What good couples counselling actually costs in Pakistan (2026)

  • Junior couples therapists (1–3 years post-licence, often Gottman Level 1 trained): PKR 3,500–5,500 per session.
  • Mid-career (3–8 years, typically Gottman Level 2 or EFT externship): PKR 5,500–8,500.
  • Senior specialists (8+ years, trauma-informed or sex-therapy trained): PKR 8,500–14,000.

No private insurer in Pakistan meaningfully covers couples counselling as of 2026, so the above is what the household budget has to absorb. Month-to-month platforms and bundled plans usually work out cheaper than per-session booking.

If your partner refuses to come

It happens. Individual therapy for yourself is still worthwhile. A lot of the work — your expectations, your triggers, your side of the communication loop — can genuinely shift a relationship even when your partner hasn’t engaged. In some cases it leads the partner to come in later. In others it helps you see the relationship more clearly and act accordingly.

The thing worth avoiding: going to couples therapy yourself to relay messages back to your partner. That’s neither couples therapy nor individual therapy, and therapists will usually redirect you to one or the other.

Starting with Safe Healing

If you and your partner are thinking about couples sessions and aren’t sure which therapist fits, Safe Healing’s intake supports couples matching. Tell us what you’re bringing in, in confidence, and we’ll surface therapists trained in Gottman, EFT, or an Islamic-integrated approach depending on your preference. Start the intake.

Frequently asked

Will the counsellor take my spouse’s side?

A qualified couples therapist doesn’t take sides. Their job is to surface how you two communicate, what expectations are unspoken, and how to change the dynamic — not to adjudicate who’s right about any specific argument.

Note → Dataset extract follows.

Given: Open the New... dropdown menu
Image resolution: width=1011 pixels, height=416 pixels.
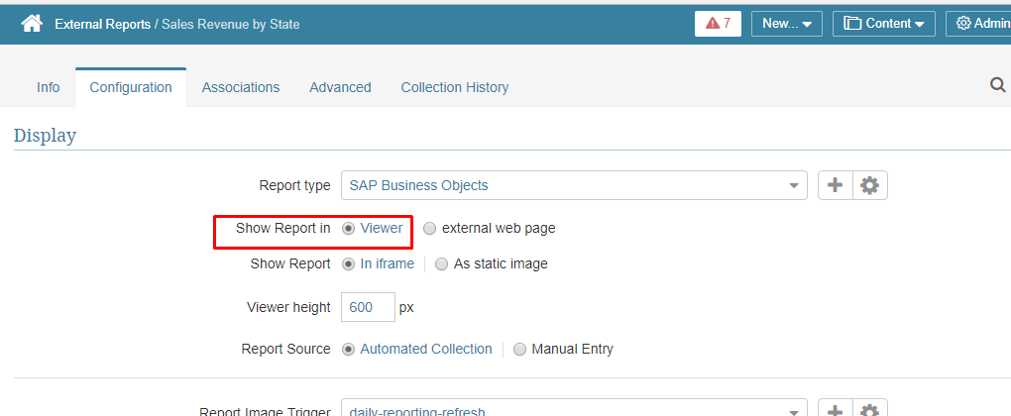Looking at the screenshot, I should tap(787, 24).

What if my spouse refuses to come?

Individual therapy for yourself is still worthwhile. Much of the work is about your own patterns, boundaries, and choices — a partner who isn’t on board doesn’t stop your growth, though it may change what the relationship eventually looks like.

How many sessions do couples typically need?

Most couples see meaningful change within 8 to 16 weekly sessions. Severe conflict or underlying issues (affairs, ongoing addiction, chronic resentment) may need longer. Two or three sessions will usually tell you whether the therapist is a good fit, not whether the relationship can be saved.

Is marriage counselling covered by insurance in Pakistan?

Almost no private insurance in Pakistan covers couples counselling as of 2026. Most couples pay out-of-pocket. Online platforms are usually the most affordable route, with session prices ranging PKR 4,000–8,000.